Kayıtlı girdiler
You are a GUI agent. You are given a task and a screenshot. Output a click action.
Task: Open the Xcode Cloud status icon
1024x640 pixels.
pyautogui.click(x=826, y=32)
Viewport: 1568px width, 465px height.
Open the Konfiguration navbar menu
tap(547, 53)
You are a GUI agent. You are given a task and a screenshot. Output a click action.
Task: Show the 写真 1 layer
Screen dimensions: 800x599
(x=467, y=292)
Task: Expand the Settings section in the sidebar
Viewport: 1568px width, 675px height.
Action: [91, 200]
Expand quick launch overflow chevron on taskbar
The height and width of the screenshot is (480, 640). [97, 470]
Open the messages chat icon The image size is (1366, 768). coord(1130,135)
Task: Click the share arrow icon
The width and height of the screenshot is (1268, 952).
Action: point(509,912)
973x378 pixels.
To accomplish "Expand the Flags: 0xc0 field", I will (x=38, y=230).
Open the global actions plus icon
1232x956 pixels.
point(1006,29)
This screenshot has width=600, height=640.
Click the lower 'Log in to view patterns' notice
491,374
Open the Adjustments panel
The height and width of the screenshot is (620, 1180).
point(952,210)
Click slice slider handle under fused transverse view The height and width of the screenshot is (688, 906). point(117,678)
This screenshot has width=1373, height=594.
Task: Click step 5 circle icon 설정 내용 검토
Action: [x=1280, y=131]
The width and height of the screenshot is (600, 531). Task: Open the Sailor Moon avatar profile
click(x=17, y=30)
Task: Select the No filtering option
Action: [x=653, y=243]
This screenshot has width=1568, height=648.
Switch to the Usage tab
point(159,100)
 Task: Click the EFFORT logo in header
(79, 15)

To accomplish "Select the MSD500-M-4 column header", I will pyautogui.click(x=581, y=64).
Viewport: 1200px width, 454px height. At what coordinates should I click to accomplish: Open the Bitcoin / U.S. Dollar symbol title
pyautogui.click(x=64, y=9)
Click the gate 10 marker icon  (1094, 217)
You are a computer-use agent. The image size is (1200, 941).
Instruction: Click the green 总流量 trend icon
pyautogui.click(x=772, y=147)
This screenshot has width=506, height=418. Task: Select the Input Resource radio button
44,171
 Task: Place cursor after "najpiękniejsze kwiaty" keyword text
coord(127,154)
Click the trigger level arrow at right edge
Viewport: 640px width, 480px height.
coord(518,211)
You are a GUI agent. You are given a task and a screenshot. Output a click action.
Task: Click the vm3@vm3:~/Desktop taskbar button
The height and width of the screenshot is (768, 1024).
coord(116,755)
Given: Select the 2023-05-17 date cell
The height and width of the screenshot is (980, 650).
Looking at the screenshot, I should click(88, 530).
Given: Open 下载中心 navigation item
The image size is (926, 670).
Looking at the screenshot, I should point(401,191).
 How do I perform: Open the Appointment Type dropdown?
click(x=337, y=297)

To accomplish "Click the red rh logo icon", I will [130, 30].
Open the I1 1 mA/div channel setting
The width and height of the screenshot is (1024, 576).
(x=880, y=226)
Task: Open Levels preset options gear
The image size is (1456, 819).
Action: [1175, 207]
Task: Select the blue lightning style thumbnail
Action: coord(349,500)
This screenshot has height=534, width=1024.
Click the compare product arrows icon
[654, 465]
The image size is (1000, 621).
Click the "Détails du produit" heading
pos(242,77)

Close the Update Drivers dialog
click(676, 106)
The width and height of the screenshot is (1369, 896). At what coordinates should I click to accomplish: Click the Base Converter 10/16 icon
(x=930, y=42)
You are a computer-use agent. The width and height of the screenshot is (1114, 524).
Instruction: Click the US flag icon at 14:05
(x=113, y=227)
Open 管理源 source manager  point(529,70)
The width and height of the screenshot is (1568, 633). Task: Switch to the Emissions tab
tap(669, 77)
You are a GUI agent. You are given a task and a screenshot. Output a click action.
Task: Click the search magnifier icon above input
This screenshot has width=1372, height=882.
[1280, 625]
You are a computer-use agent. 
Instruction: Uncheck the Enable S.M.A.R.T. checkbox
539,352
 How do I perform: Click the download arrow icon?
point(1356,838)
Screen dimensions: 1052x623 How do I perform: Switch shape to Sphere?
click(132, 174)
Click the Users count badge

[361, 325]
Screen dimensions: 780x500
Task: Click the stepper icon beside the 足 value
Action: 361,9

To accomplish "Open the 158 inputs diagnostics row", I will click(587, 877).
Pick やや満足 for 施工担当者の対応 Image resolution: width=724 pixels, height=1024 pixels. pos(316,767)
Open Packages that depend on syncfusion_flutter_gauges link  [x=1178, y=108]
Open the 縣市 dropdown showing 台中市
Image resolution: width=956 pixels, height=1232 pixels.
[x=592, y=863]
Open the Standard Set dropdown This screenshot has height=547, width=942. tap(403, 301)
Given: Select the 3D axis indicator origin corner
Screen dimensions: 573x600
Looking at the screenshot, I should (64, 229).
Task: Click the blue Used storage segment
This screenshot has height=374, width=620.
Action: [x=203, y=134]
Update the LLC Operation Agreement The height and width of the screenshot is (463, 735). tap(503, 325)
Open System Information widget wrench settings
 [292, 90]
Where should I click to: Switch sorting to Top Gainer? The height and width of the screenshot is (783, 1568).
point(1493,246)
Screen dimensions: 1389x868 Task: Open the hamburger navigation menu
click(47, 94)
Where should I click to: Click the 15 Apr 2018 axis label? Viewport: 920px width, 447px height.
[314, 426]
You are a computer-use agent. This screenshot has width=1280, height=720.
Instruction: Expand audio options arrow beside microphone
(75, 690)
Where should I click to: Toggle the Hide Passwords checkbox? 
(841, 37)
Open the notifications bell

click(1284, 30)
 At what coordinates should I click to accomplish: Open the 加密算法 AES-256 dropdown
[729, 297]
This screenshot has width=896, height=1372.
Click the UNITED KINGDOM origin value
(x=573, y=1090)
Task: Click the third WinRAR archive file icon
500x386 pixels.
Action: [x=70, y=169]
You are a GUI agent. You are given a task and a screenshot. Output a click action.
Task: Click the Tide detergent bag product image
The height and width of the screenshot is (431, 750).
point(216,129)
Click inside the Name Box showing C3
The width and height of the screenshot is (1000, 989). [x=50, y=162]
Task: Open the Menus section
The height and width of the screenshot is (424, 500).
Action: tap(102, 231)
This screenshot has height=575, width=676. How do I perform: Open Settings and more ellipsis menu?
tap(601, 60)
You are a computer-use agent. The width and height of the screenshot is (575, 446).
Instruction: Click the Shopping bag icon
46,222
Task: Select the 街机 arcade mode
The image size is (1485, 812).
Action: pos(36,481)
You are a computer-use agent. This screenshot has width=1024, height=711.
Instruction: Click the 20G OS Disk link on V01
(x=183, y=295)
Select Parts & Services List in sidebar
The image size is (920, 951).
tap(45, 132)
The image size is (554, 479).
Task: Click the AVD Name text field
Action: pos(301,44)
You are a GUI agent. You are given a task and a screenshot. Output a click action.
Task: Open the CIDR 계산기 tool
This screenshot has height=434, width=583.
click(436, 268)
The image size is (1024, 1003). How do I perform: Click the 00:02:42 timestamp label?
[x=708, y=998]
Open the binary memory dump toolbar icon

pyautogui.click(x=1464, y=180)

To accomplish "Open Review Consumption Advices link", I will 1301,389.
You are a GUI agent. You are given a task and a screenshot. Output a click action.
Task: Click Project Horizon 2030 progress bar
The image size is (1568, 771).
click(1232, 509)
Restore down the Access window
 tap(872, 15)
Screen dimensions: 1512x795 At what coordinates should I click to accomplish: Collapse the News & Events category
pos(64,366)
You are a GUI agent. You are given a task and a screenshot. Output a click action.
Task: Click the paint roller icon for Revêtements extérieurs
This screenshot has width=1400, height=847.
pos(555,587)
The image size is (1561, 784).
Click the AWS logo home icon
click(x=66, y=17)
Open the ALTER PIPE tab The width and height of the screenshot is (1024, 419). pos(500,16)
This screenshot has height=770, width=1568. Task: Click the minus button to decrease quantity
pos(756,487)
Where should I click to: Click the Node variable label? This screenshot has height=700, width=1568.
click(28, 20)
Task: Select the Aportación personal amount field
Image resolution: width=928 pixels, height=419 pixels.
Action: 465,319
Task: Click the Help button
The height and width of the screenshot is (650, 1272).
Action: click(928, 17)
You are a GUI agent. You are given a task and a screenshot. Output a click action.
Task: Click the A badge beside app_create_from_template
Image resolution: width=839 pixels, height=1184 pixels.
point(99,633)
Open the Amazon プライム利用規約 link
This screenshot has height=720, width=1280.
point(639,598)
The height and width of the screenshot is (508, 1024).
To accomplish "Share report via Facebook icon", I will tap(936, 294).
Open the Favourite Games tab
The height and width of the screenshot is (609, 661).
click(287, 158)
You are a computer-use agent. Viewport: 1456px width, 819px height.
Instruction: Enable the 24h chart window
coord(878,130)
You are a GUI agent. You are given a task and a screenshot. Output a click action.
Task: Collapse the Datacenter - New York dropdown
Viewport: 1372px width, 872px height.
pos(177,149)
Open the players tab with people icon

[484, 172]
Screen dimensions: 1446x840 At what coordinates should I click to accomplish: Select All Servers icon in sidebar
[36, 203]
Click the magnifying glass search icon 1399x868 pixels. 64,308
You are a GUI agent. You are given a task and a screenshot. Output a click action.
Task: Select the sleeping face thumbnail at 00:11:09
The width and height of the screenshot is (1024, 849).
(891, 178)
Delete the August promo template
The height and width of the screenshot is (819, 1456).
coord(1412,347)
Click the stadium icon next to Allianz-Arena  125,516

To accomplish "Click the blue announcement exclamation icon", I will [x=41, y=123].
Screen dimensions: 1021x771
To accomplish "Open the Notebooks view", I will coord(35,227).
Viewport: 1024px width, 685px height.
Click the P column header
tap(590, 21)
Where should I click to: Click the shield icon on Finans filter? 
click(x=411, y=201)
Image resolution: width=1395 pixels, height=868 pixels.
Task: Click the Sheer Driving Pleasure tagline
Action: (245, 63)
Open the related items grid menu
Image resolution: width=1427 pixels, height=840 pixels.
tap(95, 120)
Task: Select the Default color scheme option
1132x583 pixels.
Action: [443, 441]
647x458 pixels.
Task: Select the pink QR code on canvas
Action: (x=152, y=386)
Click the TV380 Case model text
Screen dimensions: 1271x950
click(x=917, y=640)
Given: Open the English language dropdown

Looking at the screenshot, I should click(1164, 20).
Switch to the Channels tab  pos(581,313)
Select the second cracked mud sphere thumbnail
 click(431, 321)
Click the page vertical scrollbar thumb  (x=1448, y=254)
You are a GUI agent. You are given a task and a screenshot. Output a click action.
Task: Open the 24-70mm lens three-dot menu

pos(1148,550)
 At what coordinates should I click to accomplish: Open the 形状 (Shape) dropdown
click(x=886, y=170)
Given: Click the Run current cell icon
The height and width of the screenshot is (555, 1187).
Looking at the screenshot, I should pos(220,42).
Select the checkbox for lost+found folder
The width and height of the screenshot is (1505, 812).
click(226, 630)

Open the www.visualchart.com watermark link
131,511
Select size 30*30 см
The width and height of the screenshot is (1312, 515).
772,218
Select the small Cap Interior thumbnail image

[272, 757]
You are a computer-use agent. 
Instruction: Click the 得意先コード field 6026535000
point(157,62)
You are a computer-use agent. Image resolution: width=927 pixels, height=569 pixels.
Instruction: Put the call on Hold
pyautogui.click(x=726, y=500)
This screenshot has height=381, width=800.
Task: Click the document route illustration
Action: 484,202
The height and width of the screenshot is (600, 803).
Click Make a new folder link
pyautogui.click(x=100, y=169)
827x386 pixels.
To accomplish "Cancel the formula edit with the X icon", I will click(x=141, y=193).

- Yazılı talep: Listede "This screenshot has width=600, height=640." ifadesini içeren satırdan başlayıp "will pyautogui.click(x=581, y=64)." ifadesini içeren satıra kadar, bu satır da dahil, tüm satırları hiç değiştirmeden yeniden yazın.

- Alıştırma sonucu:
This screenshot has width=600, height=640.
Click the lower 'Log in to view patterns' notice
491,374
Open the Adjustments panel
The height and width of the screenshot is (620, 1180).
point(952,210)
Click slice slider handle under fused transverse view The height and width of the screenshot is (688, 906). point(117,678)
This screenshot has width=1373, height=594.
Task: Click step 5 circle icon 설정 내용 검토
Action: [x=1280, y=131]
The width and height of the screenshot is (600, 531). Task: Open the Sailor Moon avatar profile
click(x=17, y=30)
Task: Select the No filtering option
Action: [x=653, y=243]
This screenshot has width=1568, height=648.
Switch to the Usage tab
point(159,100)
 Task: Click the EFFORT logo in header
(79, 15)

To accomplish "Select the MSD500-M-4 column header", I will pyautogui.click(x=581, y=64).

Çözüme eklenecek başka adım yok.